ハリー・ポッターと秘密の部屋 第8章(前半)

この章は「十月がやってきた」で始まる。前の章から1ヶ月足らずの日数がたっているのだ。
「風邪が流行しだした」「ジニー・ウィーズリーはこのところずっと具合が悪そうだったので…」という記述が最初のページにある。ここだけ読むと、ジニーが風邪をうつされたとしか思えない。しかしこの巻を最後まで読んでからここへ戻ると、リドルの日記がすでにジニーから少しずつエネルギーを奪っていたのだろうと推測できる。原作者はそのつもりで書いているはずだ

ハリーは学校の廊下を汚したかどで、フィルチの事務所へ連れて行かれる。
ニックが外で、ハリーのためにピーブズをたきつけ、ピーブズが騒ぎを起こしたのでフィルチは飛び出していく。ハリーは机の上に封筒を見つける。それは、魔法通信講座の案内だった。
通信講座で魔法が上達するのだろうかとちょっと不思議に思ったが、ハーマイオニーが本の知識だけでかなりの魔法を身につけたことを考えたら、可能なのだろう。
ただ、あとでわかるが、生まれつき魔法力のない者はいくら通信講座で勉強しても駄目らしい。

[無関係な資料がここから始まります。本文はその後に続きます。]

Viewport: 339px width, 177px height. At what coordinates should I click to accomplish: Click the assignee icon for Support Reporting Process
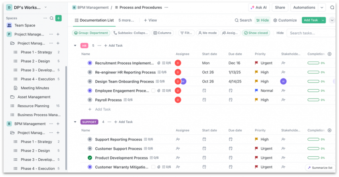point(178,140)
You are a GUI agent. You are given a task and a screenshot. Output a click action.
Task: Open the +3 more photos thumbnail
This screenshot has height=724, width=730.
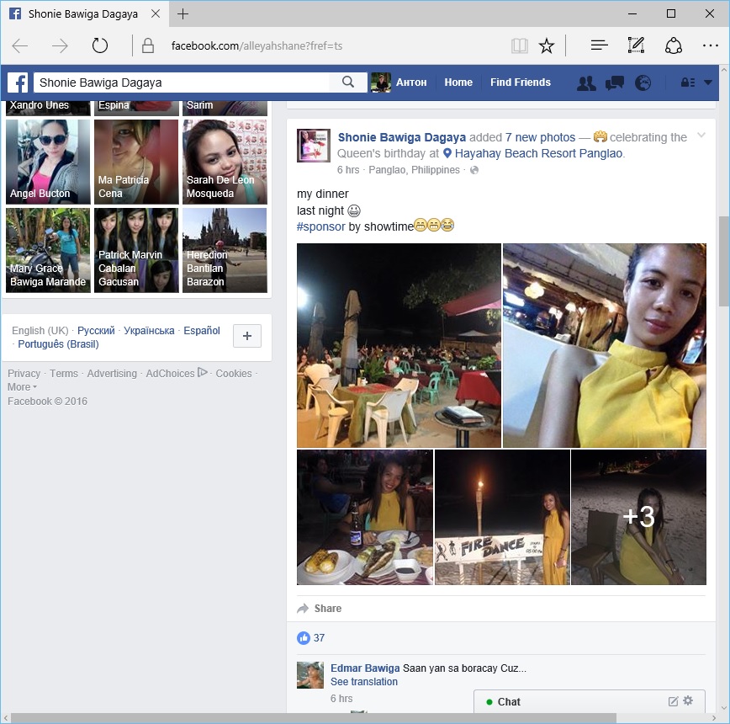pos(638,517)
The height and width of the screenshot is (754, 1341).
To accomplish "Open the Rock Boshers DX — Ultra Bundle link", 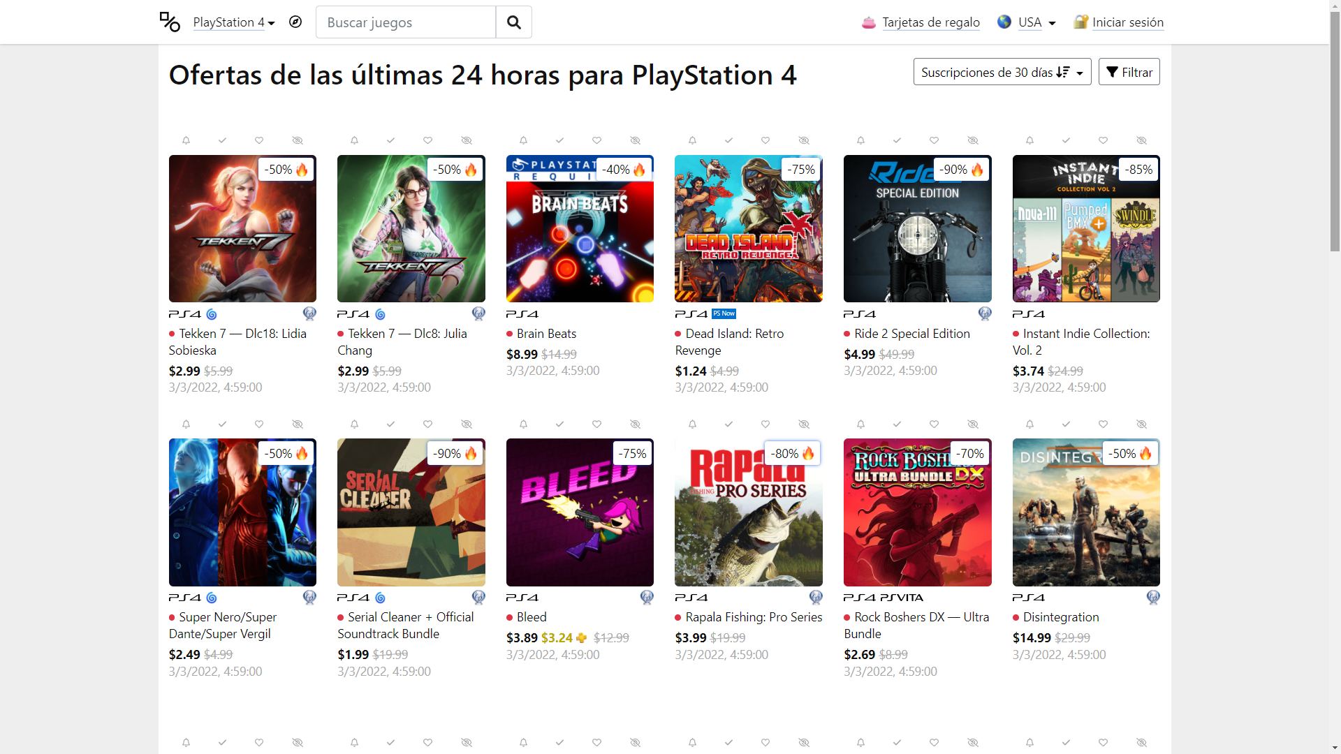I will tap(916, 626).
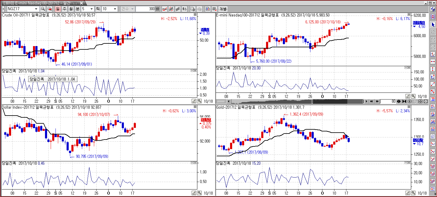This screenshot has width=437, height=197.
Task: Toggle the daily (일) period button
Action: pyautogui.click(x=58, y=9)
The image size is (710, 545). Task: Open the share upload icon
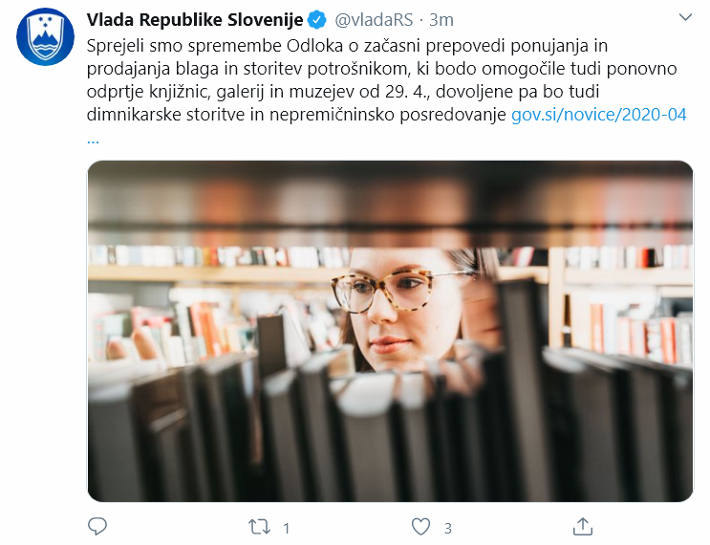tap(582, 527)
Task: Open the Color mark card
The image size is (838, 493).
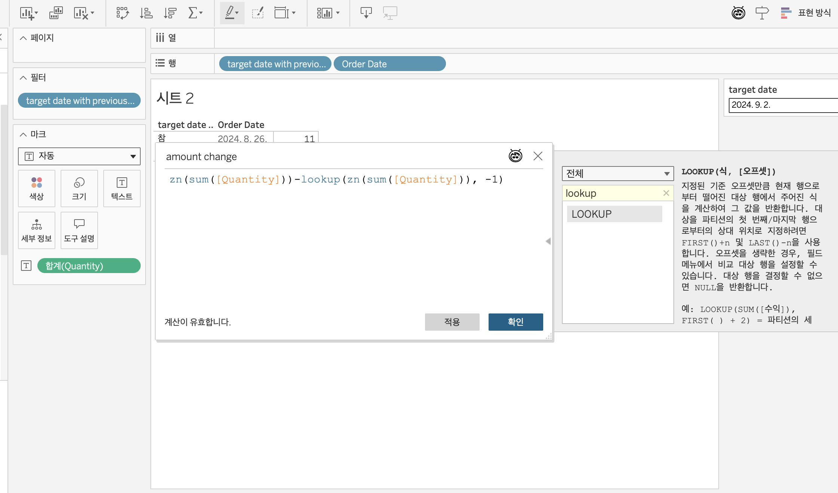Action: click(37, 188)
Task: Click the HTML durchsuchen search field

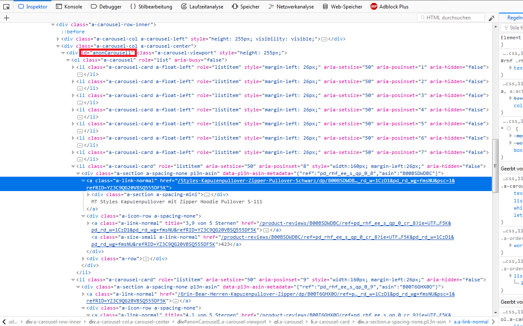Action: [x=454, y=18]
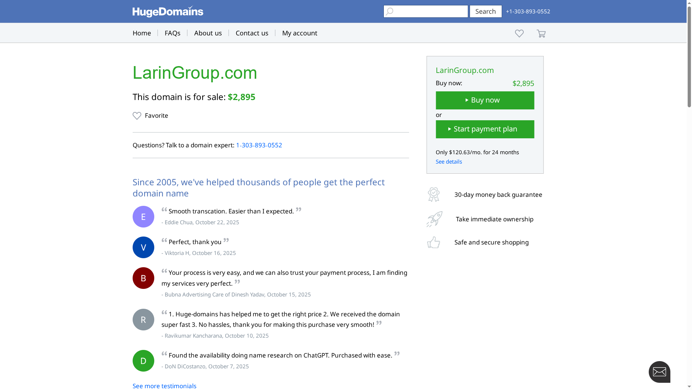Screen dimensions: 692x390
Task: Open favorites via the heart icon in header
Action: pyautogui.click(x=519, y=33)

ニックに恩を感じたハリーは、「絶命日パーティー」に出席すると約束してしまう。
他の生徒たちが大広間でハロウィンのごちそうを食べているのに、ハリーたち3人は、絶命日パーティーで腐った魚やウジがわいた肉を眺めることになる。ゴーストたちは、強いにおいの食べ物を通り抜けることで、それを味わうらしい。「ハギス」という料理が登場するが、初耳だったので辞書のお世話になる。
haggisをひくと「刻んだ羊や子牛の臓物を胃袋に入れて煮込んだ料理」とあった。

墓石の形をしたケーキに「ニコラス・ド・ミムジー・ポーピントン卿 1492年10月31日没」と書かれている。ニックが出席を頼んだ時に「私の500回目の絶命日」と言っていた。死んだ日を1回目と数えるのなら、今は1991年ということになる。ハリーは今12歳だから、ハリーは1979年生まれという計算だ。
しかし「死の秘宝」には、ハリーの両親の死が1981年10月31日だったと書かれている。この時ハリーは1歳だったはずだから、1980年生まれでなくてはおかしい。
「500回目の絶命日」は、ニックが死んだ年の翌年を1回目と数えるのが正しいのだろう。

このパーティーで、ハリーは、嘆きのマートルと知り合う。マートルは「炎のゴブレット」でも「謎のプリンス」でも、ストーリーに少しからんでくるゴーストだ。バジリスクの最初の犠牲者だったことがわかるのは、第15章の終わりになってからだ。

この章で、ちょっと不思議なことがある。
「賢者の石」でハグリッドが初めてハリーに会った時、ハグリッドは、ハリーの両親がハロウィンの夜に殺されたと言っていた。そして、ニックもハロウィンに首を切られたから、この日が絶命日パーティーになっているはずだ。
ハリーはなぜ、絶命日パーティーで両親のことを思い出さないのだろうか? みぞの鏡に映る両親に、あれほど夢中になっていたのに。